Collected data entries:
****************

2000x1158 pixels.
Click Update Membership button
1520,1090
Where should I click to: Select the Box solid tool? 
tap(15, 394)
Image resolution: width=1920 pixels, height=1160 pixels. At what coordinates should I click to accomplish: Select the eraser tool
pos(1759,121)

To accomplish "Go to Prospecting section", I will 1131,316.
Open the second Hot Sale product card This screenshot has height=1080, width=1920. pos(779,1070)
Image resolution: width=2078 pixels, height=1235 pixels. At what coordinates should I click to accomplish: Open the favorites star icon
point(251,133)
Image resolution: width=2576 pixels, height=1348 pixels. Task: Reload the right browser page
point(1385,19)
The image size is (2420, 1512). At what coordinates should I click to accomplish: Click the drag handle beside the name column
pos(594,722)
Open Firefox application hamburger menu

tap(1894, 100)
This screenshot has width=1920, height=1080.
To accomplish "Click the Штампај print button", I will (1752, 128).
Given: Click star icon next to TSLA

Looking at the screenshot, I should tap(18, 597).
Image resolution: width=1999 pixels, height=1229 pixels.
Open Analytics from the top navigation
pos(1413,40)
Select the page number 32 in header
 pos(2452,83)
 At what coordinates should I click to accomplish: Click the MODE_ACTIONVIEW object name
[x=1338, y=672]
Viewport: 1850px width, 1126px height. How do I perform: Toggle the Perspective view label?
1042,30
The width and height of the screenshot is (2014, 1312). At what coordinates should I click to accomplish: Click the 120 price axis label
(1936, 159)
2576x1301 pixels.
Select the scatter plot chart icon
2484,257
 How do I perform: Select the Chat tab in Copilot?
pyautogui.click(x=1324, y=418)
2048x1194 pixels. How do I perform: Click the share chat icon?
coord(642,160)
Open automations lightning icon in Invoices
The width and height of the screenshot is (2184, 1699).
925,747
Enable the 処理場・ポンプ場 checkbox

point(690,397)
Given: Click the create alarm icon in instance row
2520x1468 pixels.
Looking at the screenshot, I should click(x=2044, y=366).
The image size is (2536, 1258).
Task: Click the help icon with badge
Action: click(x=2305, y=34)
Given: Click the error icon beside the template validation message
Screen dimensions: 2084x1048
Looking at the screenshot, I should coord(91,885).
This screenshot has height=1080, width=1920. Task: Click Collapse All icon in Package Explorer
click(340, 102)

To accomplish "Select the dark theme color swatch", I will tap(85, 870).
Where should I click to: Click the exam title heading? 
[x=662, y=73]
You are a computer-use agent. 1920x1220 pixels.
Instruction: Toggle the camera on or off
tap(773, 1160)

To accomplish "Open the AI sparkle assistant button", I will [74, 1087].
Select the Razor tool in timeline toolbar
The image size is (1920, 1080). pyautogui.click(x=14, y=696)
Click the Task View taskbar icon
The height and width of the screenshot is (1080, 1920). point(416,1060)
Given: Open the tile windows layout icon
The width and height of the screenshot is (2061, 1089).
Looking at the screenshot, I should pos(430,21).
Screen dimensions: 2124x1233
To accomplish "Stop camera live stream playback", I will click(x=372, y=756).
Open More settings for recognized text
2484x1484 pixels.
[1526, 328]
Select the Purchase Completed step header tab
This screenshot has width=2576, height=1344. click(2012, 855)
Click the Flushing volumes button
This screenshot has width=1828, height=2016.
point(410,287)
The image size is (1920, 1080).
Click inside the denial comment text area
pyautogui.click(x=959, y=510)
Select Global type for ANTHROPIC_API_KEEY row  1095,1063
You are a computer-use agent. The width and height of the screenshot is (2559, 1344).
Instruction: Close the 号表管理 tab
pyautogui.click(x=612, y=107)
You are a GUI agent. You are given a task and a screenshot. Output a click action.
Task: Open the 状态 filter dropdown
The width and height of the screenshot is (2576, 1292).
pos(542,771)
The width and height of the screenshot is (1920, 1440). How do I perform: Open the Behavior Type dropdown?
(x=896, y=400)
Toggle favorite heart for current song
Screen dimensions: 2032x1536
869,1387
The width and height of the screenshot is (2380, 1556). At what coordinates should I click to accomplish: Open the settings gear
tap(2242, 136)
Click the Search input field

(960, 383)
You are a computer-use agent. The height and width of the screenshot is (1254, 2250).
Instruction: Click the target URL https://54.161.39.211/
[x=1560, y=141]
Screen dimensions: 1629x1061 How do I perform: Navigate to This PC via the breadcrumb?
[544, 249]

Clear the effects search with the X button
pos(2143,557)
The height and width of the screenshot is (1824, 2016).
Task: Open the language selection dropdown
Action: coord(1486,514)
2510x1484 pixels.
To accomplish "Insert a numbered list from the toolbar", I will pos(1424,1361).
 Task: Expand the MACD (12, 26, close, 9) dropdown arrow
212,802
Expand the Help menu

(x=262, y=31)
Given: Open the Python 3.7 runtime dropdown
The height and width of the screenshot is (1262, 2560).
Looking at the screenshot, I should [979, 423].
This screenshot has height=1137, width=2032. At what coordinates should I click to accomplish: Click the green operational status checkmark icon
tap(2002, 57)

****************

YOUR GOAL. When you reach the line containing "Viewport: 1850px width, 1126px" in the data above, start copying exactly, and stop after the line containing "Screen dimensions: 2124x1233".

TASK ANSWER.
Viewport: 1850px width, 1126px height. How do I perform: Toggle the Perspective view label?
1042,30
The width and height of the screenshot is (2014, 1312). At what coordinates should I click to accomplish: Click the 120 price axis label
(1936, 159)
2576x1301 pixels.
Select the scatter plot chart icon
2484,257
 How do I perform: Select the Chat tab in Copilot?
pyautogui.click(x=1324, y=418)
2048x1194 pixels. How do I perform: Click the share chat icon?
coord(642,160)
Open automations lightning icon in Invoices
The width and height of the screenshot is (2184, 1699).
925,747
Enable the 処理場・ポンプ場 checkbox

point(690,397)
Given: Click the create alarm icon in instance row
2520x1468 pixels.
Looking at the screenshot, I should click(x=2044, y=366).
The image size is (2536, 1258).
Task: Click the help icon with badge
Action: click(x=2305, y=34)
Given: Click the error icon beside the template validation message
Screen dimensions: 2084x1048
Looking at the screenshot, I should coord(91,885).
This screenshot has height=1080, width=1920. Task: Click Collapse All icon in Package Explorer
click(340, 102)

To accomplish "Select the dark theme color swatch", I will tap(85, 870).
Where should I click to: Click the exam title heading? 
[x=662, y=73]
You are a computer-use agent. 1920x1220 pixels.
Instruction: Toggle the camera on or off
tap(773, 1160)

To accomplish "Open the AI sparkle assistant button", I will [74, 1087].
Select the Razor tool in timeline toolbar
The image size is (1920, 1080). pyautogui.click(x=14, y=696)
Click the Task View taskbar icon
The height and width of the screenshot is (1080, 1920). point(416,1060)
Given: Open the tile windows layout icon
The width and height of the screenshot is (2061, 1089).
Looking at the screenshot, I should pos(430,21).
Screen dimensions: 2124x1233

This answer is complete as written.